■ **Instructions to follow**:
Identify each line below that contains the word "computer", and copy it out.

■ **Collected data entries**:
== == ==

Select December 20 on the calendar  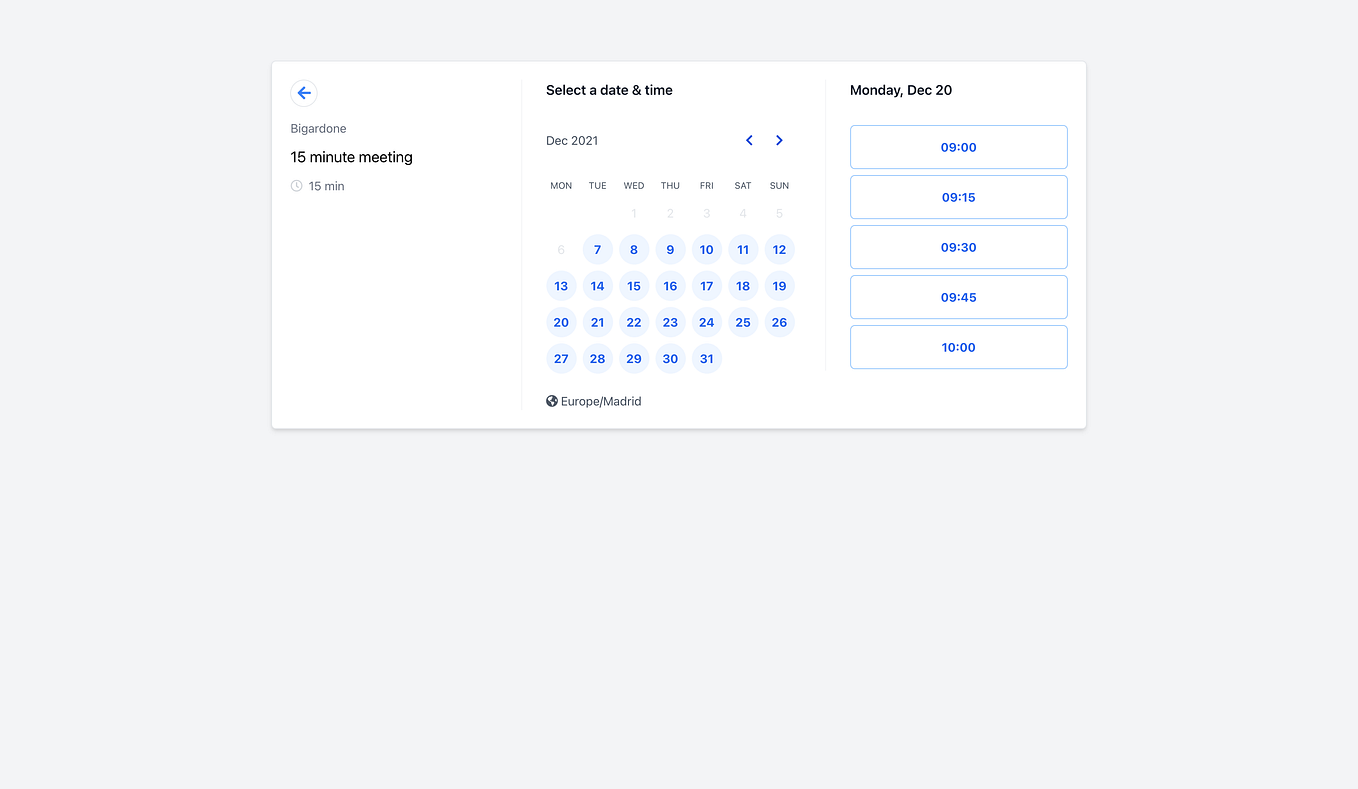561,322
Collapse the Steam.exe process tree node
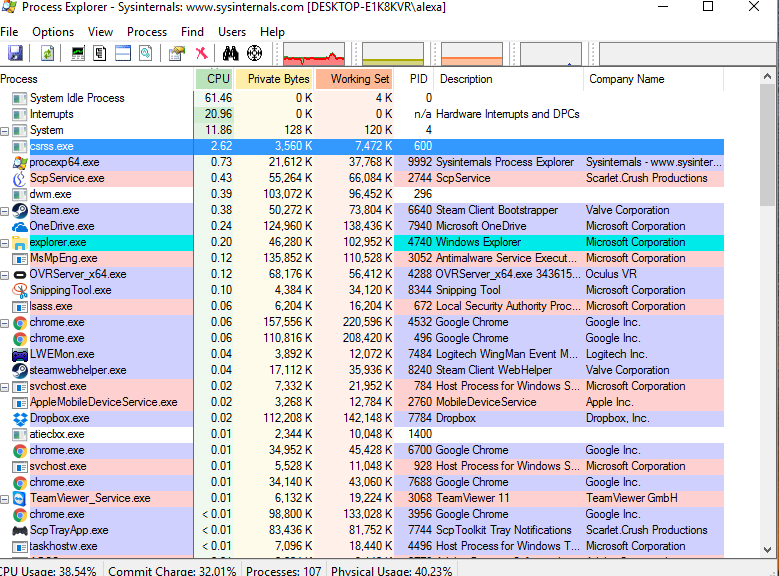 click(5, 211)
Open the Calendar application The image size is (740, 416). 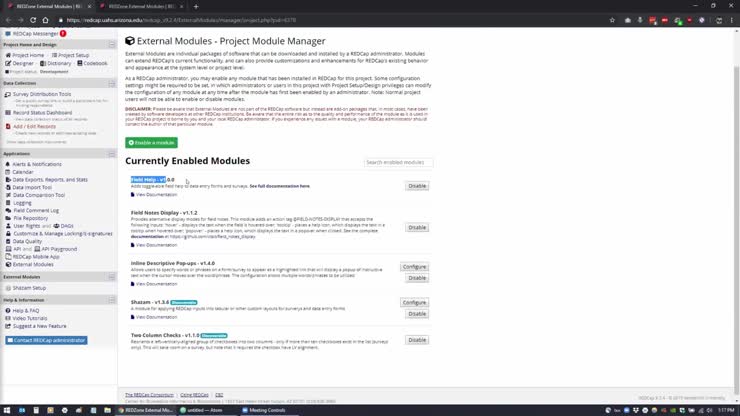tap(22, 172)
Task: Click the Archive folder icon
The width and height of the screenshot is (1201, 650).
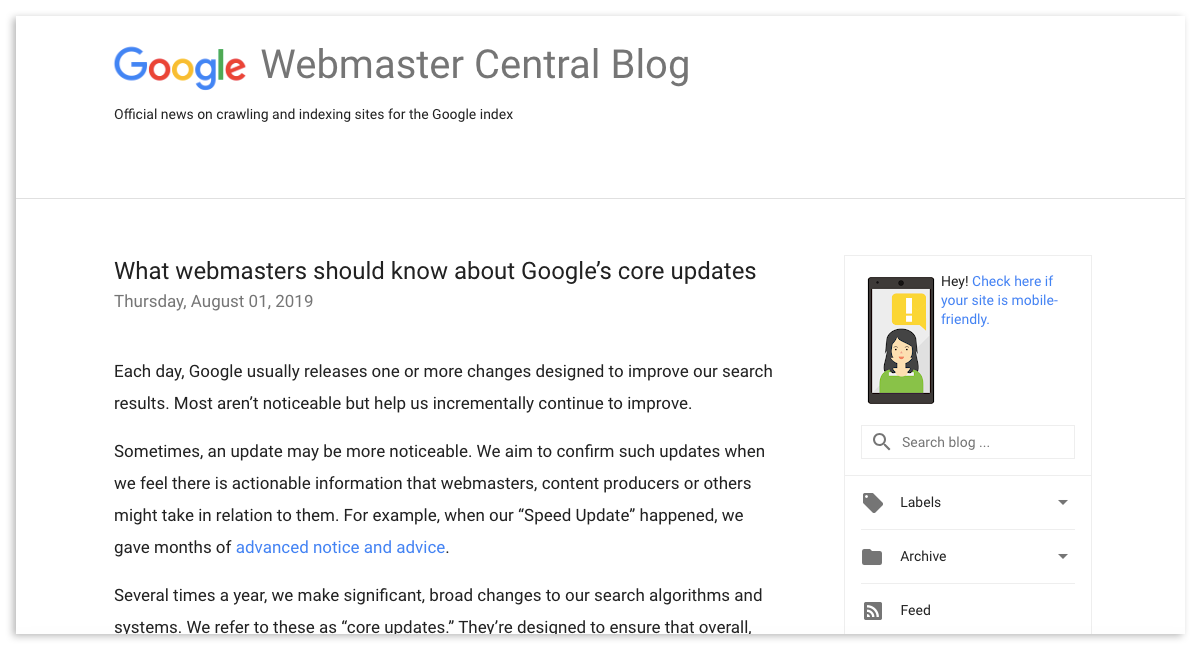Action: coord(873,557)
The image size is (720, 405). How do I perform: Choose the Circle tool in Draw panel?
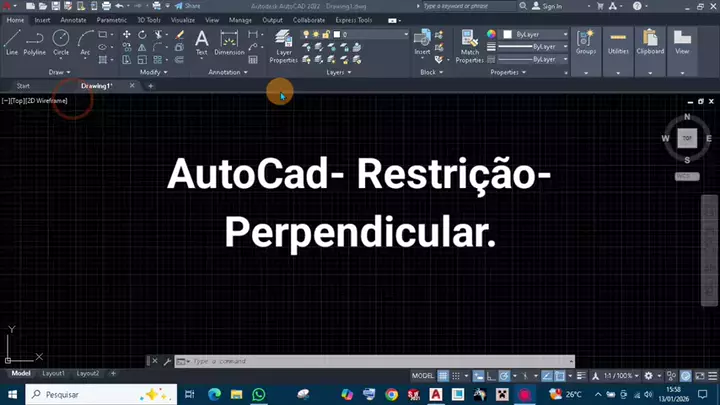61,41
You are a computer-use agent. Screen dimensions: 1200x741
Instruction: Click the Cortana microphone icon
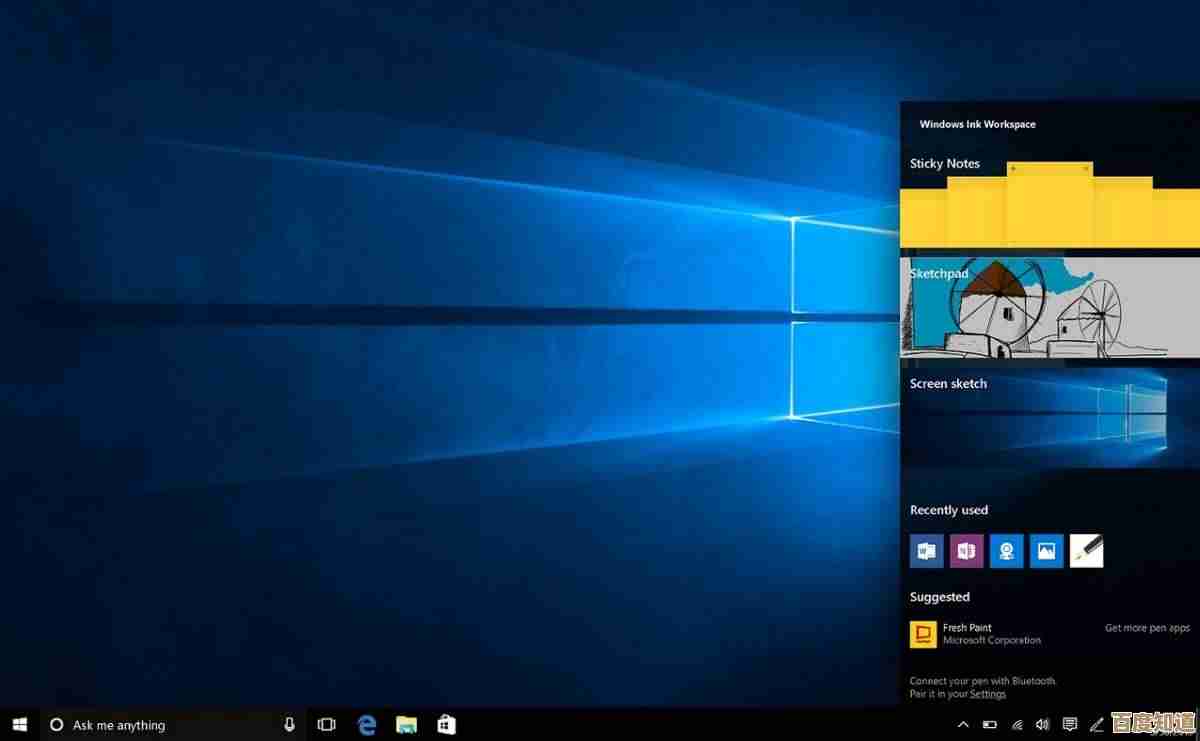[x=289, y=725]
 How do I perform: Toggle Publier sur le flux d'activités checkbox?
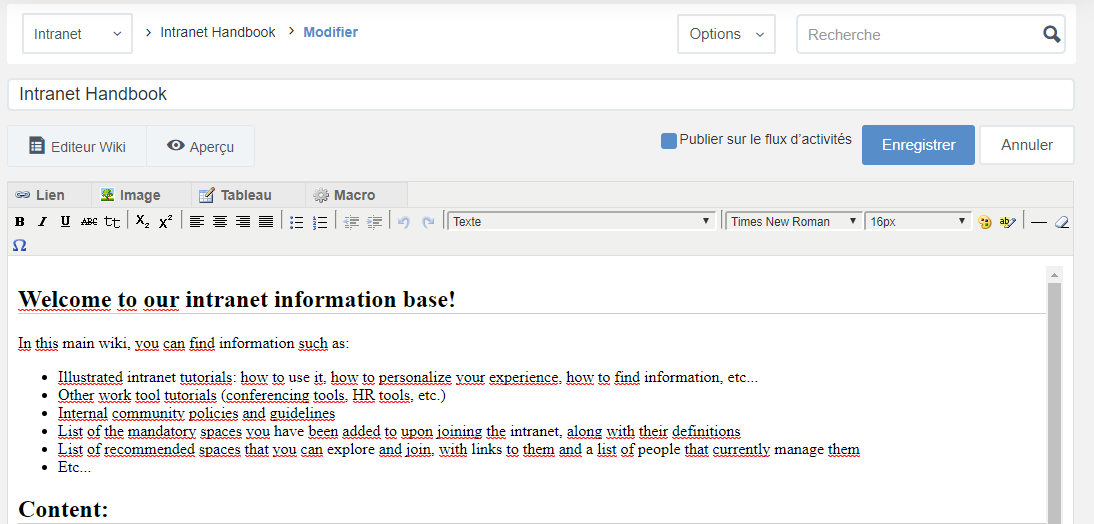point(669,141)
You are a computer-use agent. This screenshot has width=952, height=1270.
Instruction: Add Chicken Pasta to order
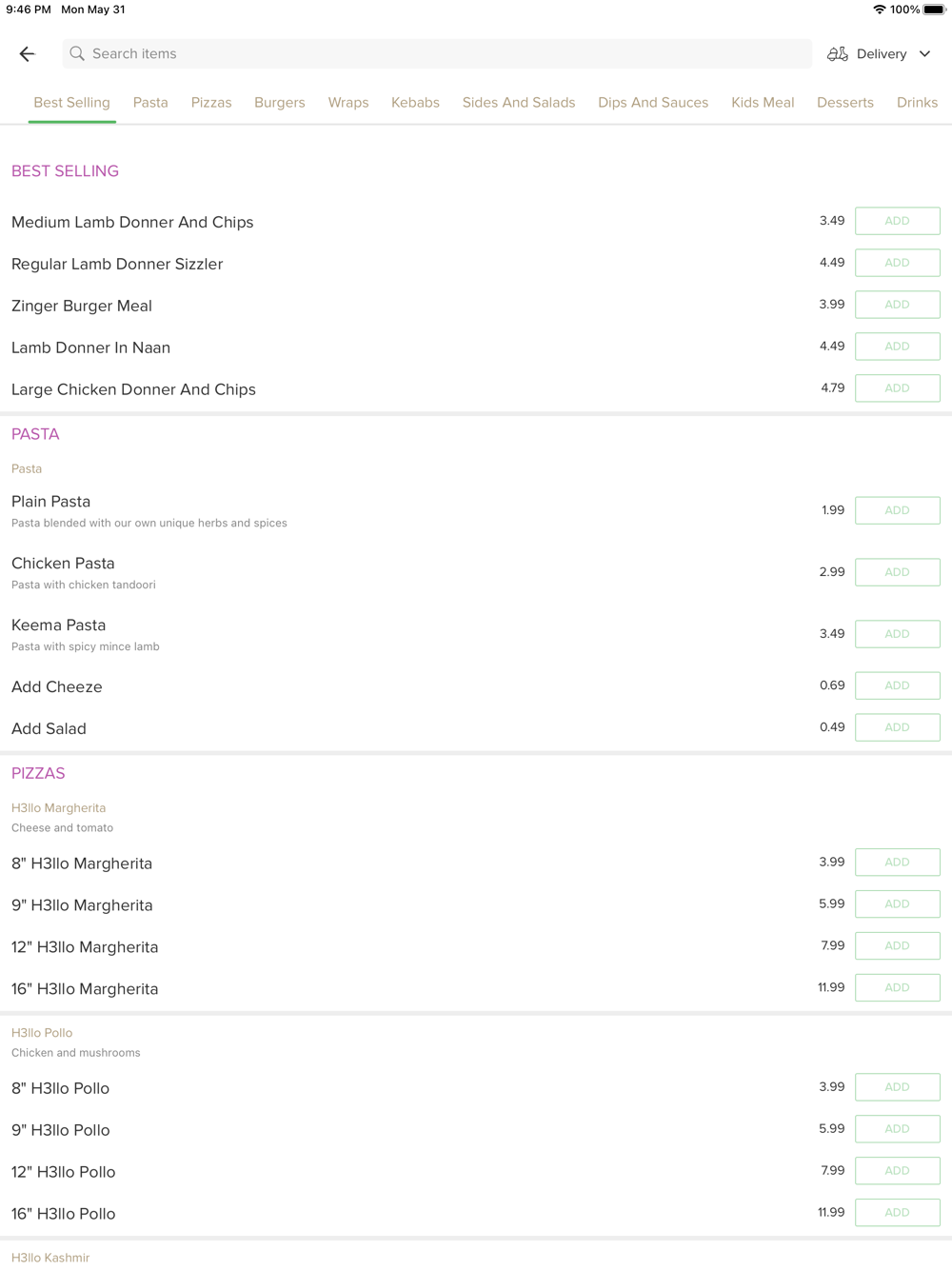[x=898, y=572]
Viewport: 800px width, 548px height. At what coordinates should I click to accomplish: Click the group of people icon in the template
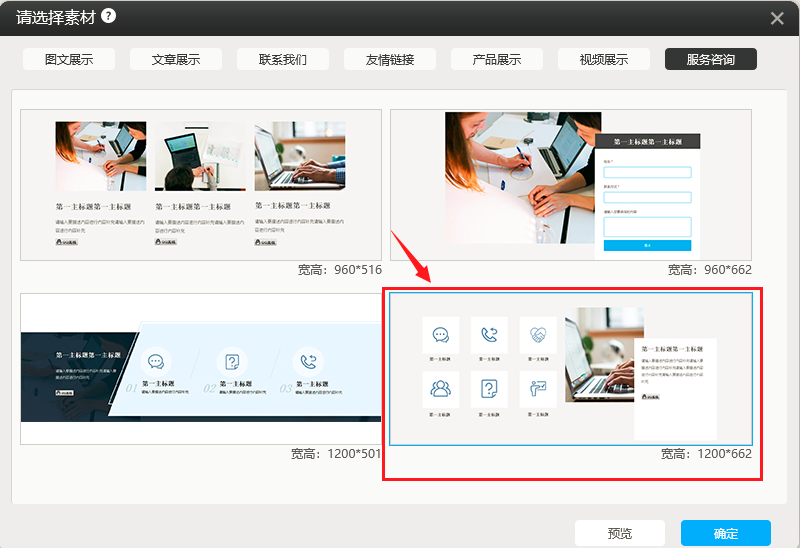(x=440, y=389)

== == ==

■ **Answer to this problem**:
You are a computer-use agent. Screen dimensions: 1200x741
You are a computer-use agent. This screenshot has width=952, height=1270.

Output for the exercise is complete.